The whole thing is circular, but that's okay since it's a base assumption.
No, it's a problem because it's meaningless. For any given behavior you, you just say 'that's what they wanted, therefore it was rational' . Doesn't mean you've done a good job of explaining it or that you'll be any better at predicting it in the future, because you still haven't answered why it happened except to say 'it happened because it was meant to happen'.
 Originally Posted by wufwugy
For example, a base assumption of science is that phenomena are repeatable. If we attempt to rationalize why we use this assumption, the explanation is circular.
That assumption isn't circular, it's just plain true. Gravity is the same today as it was yesterday. 2+2 equals four no matter how many times you test it. Constancy in the laws of nature is a good assumption to have because it holds up to scrutiny. Even more importantly, it allows us to make predictions.
 Originally Posted by wufwugy
A popular way of describing economic rationality was presented by Gary Becker: even when a heroin addict suffers under his addiction and knows it and wants to change, when he decides to shoot up again, even though this is totally irrational in the "higher reasoning" sense, in economics it was the action his body/brain/whatever wanted to select more than any other action. The assumptions are that people always want more of a benefit rather than less of a benefit and that each decision is maximizing of benefit.

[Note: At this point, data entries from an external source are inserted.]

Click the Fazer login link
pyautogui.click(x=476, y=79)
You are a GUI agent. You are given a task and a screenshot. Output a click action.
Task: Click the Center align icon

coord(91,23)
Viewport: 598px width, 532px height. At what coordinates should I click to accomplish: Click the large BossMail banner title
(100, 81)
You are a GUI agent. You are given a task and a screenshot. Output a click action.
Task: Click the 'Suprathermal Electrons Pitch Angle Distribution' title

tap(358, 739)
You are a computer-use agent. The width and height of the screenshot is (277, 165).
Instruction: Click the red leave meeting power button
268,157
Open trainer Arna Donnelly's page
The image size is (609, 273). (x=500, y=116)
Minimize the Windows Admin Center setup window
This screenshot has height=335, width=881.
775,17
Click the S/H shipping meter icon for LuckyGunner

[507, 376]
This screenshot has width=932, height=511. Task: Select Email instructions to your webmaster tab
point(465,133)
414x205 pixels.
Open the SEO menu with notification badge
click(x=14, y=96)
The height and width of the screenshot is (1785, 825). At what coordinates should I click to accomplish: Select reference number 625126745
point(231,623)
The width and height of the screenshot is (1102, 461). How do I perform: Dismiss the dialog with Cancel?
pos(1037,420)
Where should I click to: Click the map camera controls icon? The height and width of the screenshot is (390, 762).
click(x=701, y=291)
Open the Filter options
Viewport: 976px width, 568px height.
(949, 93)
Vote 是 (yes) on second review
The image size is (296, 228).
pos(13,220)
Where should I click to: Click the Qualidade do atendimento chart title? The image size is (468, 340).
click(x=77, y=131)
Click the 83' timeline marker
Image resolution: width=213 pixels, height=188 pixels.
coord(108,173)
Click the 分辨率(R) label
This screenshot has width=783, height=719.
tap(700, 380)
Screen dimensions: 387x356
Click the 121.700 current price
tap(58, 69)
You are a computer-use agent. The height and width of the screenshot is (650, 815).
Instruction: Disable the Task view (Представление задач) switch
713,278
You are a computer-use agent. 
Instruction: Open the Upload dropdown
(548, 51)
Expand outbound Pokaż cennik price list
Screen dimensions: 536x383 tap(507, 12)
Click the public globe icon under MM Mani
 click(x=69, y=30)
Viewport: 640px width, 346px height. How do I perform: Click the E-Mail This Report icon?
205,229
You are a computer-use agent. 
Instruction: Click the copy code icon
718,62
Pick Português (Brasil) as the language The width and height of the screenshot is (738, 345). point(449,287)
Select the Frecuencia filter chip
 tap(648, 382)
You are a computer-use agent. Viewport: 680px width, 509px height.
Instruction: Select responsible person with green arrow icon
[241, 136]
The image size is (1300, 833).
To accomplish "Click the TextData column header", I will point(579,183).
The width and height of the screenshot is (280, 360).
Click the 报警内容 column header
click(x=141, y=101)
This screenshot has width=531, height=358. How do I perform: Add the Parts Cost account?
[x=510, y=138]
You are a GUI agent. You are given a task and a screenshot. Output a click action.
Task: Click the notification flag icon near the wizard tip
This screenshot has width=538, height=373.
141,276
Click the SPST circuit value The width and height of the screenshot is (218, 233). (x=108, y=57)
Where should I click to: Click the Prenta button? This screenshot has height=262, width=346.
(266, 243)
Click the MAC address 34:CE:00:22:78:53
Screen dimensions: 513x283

Basically what economists are saying is that when the body/brain/whatever wants something more than something else, it chooses that, which is rational. This is a very prime view of rationality.
I'm happy to go along with all that, but it still leads to the problem of being a truism - people do things because their brain makes them do things. That's not a great insight, or anything to base a discipline on. It really explains nothing.
Ok, so teach me - what does economics do that isn't based on bullshit?